Analysis of Carnitine Biosynthesis Metabolites in Urine by HPLC–Electrospray Tandem Mass Spectrometry

Abstract

We developed a method to determine the urinary concentrations of metabolites in the synthetic pathway for carnitine from N(6)-trimethyllysine and applied this method to determine their excretion in control individuals. In addition, we investigated whether newborns are capable of carnitine synthesis from deuterium-labeled N(6)-trimethyllysine. Urine samples were first derivatized with methyl chloroformate. Subsequently, the analytes were separated by ion-pair, reversed-phase HPLC and detected online by electrospray tandem mass spectrometry. Stable-isotope-labeled reference compounds were used as internal standards. The method quantified all carnitine biosynthesis metabolites except 4-N-trimethylaminobutyraldehyde. Detection limits were 0.05-0.1 micromol/L. The interassay imprecision (CV) for urine samples with added compounds was 6-12%. The intraassay imprecision (CV) was 1-5% (3-10 micromol/L).

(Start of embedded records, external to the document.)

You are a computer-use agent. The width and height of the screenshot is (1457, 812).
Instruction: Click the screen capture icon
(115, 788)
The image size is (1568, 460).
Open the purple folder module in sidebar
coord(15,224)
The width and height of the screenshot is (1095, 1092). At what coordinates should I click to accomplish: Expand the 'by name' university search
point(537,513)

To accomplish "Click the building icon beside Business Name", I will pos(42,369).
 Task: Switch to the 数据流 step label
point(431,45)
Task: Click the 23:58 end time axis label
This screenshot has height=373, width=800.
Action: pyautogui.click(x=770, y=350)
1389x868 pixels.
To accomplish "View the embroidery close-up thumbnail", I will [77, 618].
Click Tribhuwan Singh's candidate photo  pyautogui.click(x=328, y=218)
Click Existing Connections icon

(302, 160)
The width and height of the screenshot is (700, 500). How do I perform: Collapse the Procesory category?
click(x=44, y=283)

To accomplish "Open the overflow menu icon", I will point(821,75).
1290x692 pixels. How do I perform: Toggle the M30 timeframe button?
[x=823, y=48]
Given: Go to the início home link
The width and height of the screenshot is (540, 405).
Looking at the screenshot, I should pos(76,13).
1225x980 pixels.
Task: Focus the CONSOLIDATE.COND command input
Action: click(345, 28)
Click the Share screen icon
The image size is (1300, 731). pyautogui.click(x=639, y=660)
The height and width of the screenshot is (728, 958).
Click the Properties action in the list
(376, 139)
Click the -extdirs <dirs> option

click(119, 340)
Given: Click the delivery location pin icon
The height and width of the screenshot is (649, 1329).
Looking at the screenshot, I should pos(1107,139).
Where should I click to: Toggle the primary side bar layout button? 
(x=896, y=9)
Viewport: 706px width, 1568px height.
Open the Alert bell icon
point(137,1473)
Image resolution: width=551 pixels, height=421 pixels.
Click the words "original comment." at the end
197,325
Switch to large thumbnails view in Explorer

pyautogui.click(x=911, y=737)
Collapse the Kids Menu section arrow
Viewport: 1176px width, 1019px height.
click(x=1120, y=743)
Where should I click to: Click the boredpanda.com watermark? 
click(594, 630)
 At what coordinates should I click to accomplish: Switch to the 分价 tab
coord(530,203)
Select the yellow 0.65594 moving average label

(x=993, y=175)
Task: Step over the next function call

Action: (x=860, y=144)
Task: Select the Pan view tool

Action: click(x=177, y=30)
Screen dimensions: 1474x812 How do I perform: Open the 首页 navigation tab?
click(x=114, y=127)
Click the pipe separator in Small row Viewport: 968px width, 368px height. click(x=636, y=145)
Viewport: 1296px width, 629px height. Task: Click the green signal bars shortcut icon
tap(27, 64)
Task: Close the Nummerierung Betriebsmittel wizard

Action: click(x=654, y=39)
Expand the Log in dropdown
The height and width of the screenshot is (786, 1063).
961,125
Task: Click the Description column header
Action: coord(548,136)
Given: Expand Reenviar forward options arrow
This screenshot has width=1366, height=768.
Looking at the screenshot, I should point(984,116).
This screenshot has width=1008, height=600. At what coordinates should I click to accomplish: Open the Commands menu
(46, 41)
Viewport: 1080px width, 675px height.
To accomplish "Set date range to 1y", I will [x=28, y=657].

Recoveries were 94-106% at 10-20 micromol/L and 98-103% at 100-200 micromol/L. The mean (SD) excretions of N(6)-trimethyllysine and 3-hydroxy-N(6)-trimethyllysine were 2.8 (0.8) and 0.45 (0.15) mmol/mol creatinine, respectively. gamma-Butyrobetaine and carnitine excretions were more variable with values of 0.27 (0.21) and 15 (12) mmol/mol creatinine, respectively. After oral administration of deuterium-labeled N(6)-trimethyllysine, all urines of newborns contained deuterium-labeled N(6)-trimethyllysine, 3-hydroxy-N(6)-trimethyllysine, gamma-butyrobetaine, and carnitine. HPLC in combination with electrospray ionization tandem mass spectrometry allows rapid determination of urinary carnitine biosynthesis metabolites. Newborns can synthesize carnitine from exogenous N(6)-trimethyllysine, albeit at a low rate.